I am delighted by the interest in my new book "Java 2, v5.0 (Tiger) New Features", and by the interest in Java 2, v5 in general. Because many of the questions revolve around the same point, I have decided to make some general comments.

Let me begin by restating a sentence that I have using a lot: Java 2, v 5 changes everything! Although this is, obviously, an overstatement, it does not miss the mark by much. The main new features in Java fundamentally alter the language. The release of 5.0 is a watershed event that divides the past from the future. Programmers unwilling to embrace the future will find themselves marginalized. You simply must get up to speed with the "new Java."

To get a better idea of what I mean, here are the first three paragraphs from the Preface.


Beginning with its original 1.0 release, Java radically altered the way that we program for the Internet. Building on the well-known syntax of C/C++, Java streamlined the object model, simplified memory management, and added built-in support for multithreading. Today, we take these features for granted, but nearly a decade ago, they were fundamental and far reaching advances.

Of course, version 1.0 was just the beginning for Java. Over the intervening years, Java has continued to grow, evolve, and otherwise redefine itself. Unlike many other languages, which are slow to incorporate new features, Java has continually been at the forefront of computer langauge design. One reason for this is the culture of innovation and change that came to surround Java. As a result, Java has gone through several upgrades -- some relatively small, but others quite large.

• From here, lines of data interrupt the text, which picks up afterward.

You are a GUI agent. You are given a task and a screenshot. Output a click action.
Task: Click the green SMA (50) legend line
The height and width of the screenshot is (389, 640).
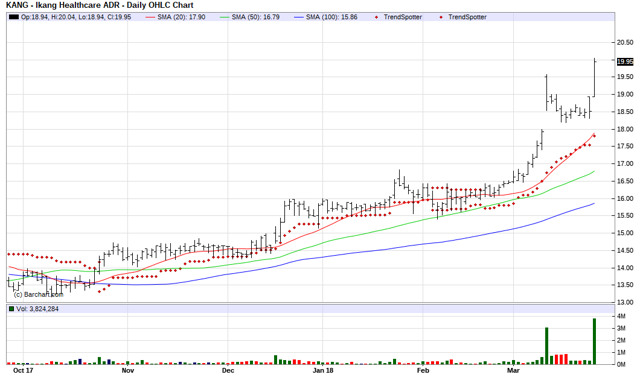click(x=224, y=17)
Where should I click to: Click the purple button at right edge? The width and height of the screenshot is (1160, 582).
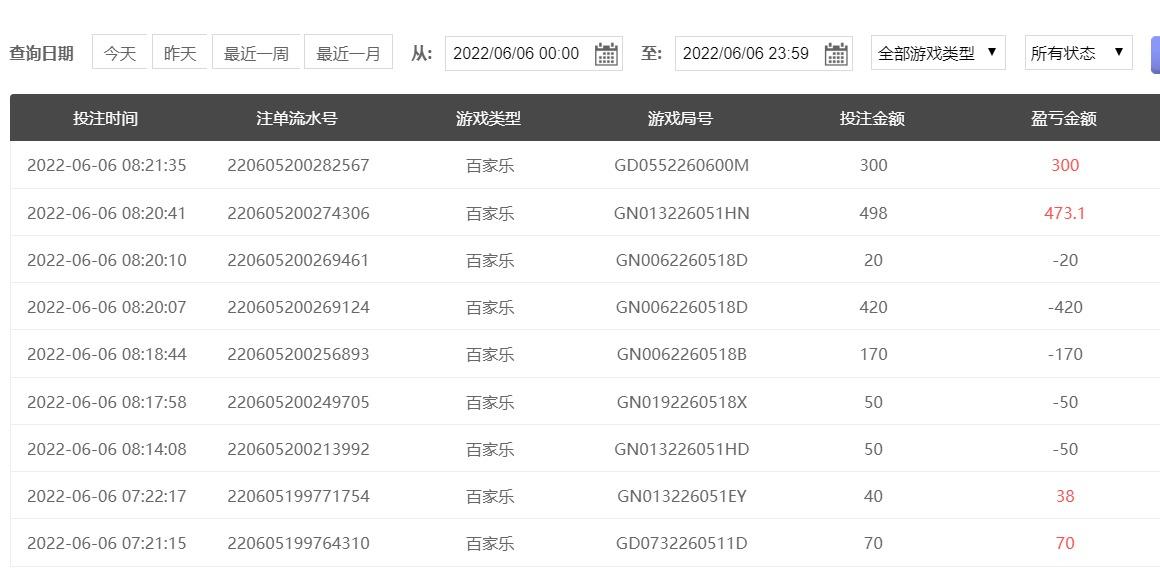point(1155,55)
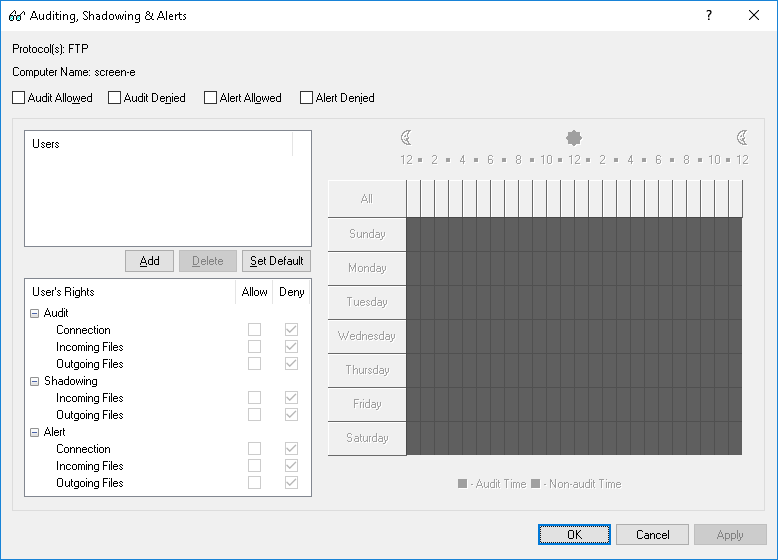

Of these revisions, Java 2, version 5.0 ranks as the most significant change to Java since its original release. So profound are its additions that they will forever alter the way that Java code is written. For example, generics fundamentally expands and alters Java's syntax, autoboxing simplifies the interplay between primitive types and objects, and metadata adds an entirely new programming dimension. Given the scope of the innovation, it is no surprise that the code name for the Java 2 Platform, Standard Edition, Version 5 (J2SE 5) was "Tiger" during its development.


One of the key points to understand about the many new features in Java is that they are often complementary. For example, generics and autoboxing work hand-in hand. The Formatter and Scanner classes would not be possible without varargs (variable-length arguments). And so on. Thus, learning about Java 2, v 5 is more than just becoming familar with its new features, its seeing how they relate to one another.

If a I sound enthusiastic about Java 2, v5, I can assure that I am! Java has re-invented itself. In doing so, it remains a vibrant force in computing. Don't be left behind in this new "Java Revolution!"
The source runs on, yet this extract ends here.